Saturday, December 16, 2017

`His Sentences Are Like Little Excursions'

Thanks to Barton Swaim for reminding us today is the centenary of Murray Kempton’s birth. Swaim captures the essence of Kempton’s charm, especially for those of us with little or no interest in politics:

“His word choice is never quite what you would have predicted; his sentences are like little excursions, sometimes resolving in the ordinary way, sometimes fading into grammatical uncertainty or trailing off into a marathon dependent clause. It doesn’t always work, but it’s evidence of a mind steadfastly refusing to think or express anything in the usual tired old way.”

That’s close to the lesson I learned incrementally from Kempton. To imitate his prose would be fatal, but the notion of systematically thinking through each sentence, assaying word choice, keeping the rhythm in mind, avoiding the lazy and predictable word or phrase without resorting to cheap tricks – those are the lessons absorbed. Kempton was never afraid to be articulate, despite warning that newspaper subscribers read at the fifth-grade level. His goal was precision, a quality that in itself is elegant. I once worked for a newspaper editor who described Kempton as “flowery” and “too literary.” He preferred Jimmy Breslin. We have grown so accustomed to journalists who are unable to write and do so at great length that Kempton reads like Gibbon.

Starting in the eighties I clipped and saved Kempton’s three-times-a-week column in Newsday and his occasional pieces in the New York Review of Books. I still have thick stacks of them in a file cabinet. Here is a favorite piece from 1990 on Chekhov, Conrad and the fall of the Soviet Union:

“Chekhov had been dead for eighty-five years when first I took notice of his credentials as an analyst of Soviet society. I had glimpsed his authority earliest when I read `My Life,’ the long story whose protagonist learns that he has been abandoned by his wife in a letter in which she tells him that she has prepared herself to begin again by buying a ring like the one that King David had engraved `All things pass.’
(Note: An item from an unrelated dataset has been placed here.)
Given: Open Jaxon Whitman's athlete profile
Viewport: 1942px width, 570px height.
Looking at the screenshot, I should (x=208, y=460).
“If I wanted a ring myself,” Chekhov’s hero reflects, “the inscription I should choose would be ‘Nothing passes away.’”

In conclusion Kempton writes:

“The cruelty and indifference of misgovernment explain the bandits of Conrad’s Costaguana, and perhaps the same things explain the FMLN in El Salvador’s hills today. We must look to the novelist if we hope to understand. His is the matter of fact. Social science and intelligence reports are the mere poor stuff of an unadorned imagination.”
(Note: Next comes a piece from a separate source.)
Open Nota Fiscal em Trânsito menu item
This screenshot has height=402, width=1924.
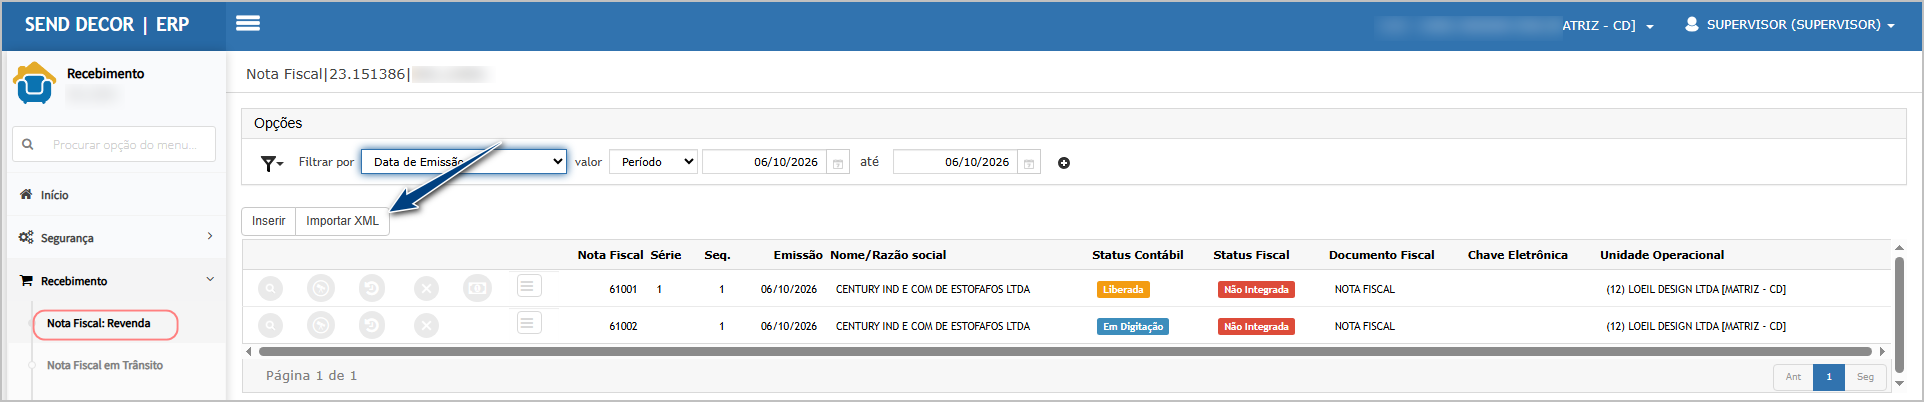(x=105, y=365)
Here is Kempton on the pointless question of whether Duke Ellington was “the twentieth century’s greatest composer”:

“There are representative lives and they are generally deplorable. There are also exemplary lives like this one. They are lived without lament or self-pity. They neither meditate alone nor unite with support groups in search of self-esteem. They just build it on the road in the community of work. It is a waste of breath to argue whether Duke Ellington was more or less than Bach or Beethoven or Haydn. All that counts is that he was like them in knowing what matters, and that, when all are dead who heard those horns live, there will be children to discover and hear them again.”

In a column written in the waning days of the 1960 presidential campaign and collected in America Comes of Middle Age: Columns 1950-1962 (1963), Kempton musters sympathy for a dispirited Richard Nixon:

“He is not a man I cherish, but there is in the sight of him the painful recognition that something human somewhere is being cruelly violated and humiliated. The gestures are the gestures of someone trapped five fathoms deep; when he stands on a platform and makes a fist, it is a piece of mush; the forearm no longer jabs for emphasis; it merely flounders. There are the movements of a drowning man.”

Kempton knew Alger Hiss was a liar and Whittaker Chambers was an unfashionable, unphotogenic truth-teller, and wrote movingly of both men in the first chapter of Part of Our Time: Some Ruins and Monuments of the Thirties (1955). Fifteen years later, in his review of Chambers’ letters to his friend William F. Buckley Jr., Kempton not only sympathizes with Chambers but finds amusement in his enigmatic personality:

“Perhaps it was Chambers’s loneliness, the experience of having to begin life again so often as a stranger in new surroundings, which explains his need always to carry the aura of an ambassador from some Other Shore: the Hisses, he says, were drawn to him because they thought him a Russian, which, to the extent that the will could conquer an origin in Lynbrook, L.I., he certainly was and remained.”